* **Task prompt**
Look in the data below for the line that contains "Open the Marriage sacrament details". Copy that line and the remaining lines exactly.

* **Material for this task**

====================

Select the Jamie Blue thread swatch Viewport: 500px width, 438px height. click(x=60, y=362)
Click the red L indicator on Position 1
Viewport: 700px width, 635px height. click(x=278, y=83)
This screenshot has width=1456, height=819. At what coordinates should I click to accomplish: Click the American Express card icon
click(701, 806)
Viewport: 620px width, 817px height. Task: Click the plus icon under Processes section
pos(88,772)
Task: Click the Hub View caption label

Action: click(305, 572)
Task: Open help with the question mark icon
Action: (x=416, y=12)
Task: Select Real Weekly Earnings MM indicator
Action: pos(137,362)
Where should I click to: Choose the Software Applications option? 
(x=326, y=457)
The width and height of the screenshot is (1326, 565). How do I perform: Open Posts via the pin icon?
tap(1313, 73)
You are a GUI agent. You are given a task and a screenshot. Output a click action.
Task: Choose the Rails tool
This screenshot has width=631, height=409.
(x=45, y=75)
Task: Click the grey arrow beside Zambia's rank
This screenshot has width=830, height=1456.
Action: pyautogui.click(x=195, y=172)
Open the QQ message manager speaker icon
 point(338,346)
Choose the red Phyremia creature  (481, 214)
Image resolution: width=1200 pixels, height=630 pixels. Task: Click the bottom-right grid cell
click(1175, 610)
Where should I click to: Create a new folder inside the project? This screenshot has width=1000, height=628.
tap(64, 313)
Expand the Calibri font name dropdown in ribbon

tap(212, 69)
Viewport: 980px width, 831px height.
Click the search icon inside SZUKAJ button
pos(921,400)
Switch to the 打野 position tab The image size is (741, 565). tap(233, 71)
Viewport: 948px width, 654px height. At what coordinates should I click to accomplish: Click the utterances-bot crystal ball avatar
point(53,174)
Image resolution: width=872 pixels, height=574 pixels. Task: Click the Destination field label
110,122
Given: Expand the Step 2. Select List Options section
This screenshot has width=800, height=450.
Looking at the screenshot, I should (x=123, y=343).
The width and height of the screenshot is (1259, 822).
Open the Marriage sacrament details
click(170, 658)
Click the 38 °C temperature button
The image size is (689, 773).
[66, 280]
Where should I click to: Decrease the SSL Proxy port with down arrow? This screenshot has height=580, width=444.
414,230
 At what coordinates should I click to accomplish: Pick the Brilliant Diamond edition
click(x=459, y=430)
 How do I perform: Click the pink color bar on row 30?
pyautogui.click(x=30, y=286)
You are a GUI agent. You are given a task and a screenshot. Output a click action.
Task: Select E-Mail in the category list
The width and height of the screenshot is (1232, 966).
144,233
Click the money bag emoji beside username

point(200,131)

====================

* **Your response**
Open the Marriage sacrament details
click(170, 658)
Click the 38 °C temperature button
The image size is (689, 773).
[66, 280]
Where should I click to: Decrease the SSL Proxy port with down arrow? This screenshot has height=580, width=444.
414,230
 At what coordinates should I click to accomplish: Pick the Brilliant Diamond edition
click(x=459, y=430)
 How do I perform: Click the pink color bar on row 30?
pyautogui.click(x=30, y=286)
You are a GUI agent. You are given a task and a screenshot. Output a click action.
Task: Select E-Mail in the category list
The width and height of the screenshot is (1232, 966).
144,233
Click the money bag emoji beside username

point(200,131)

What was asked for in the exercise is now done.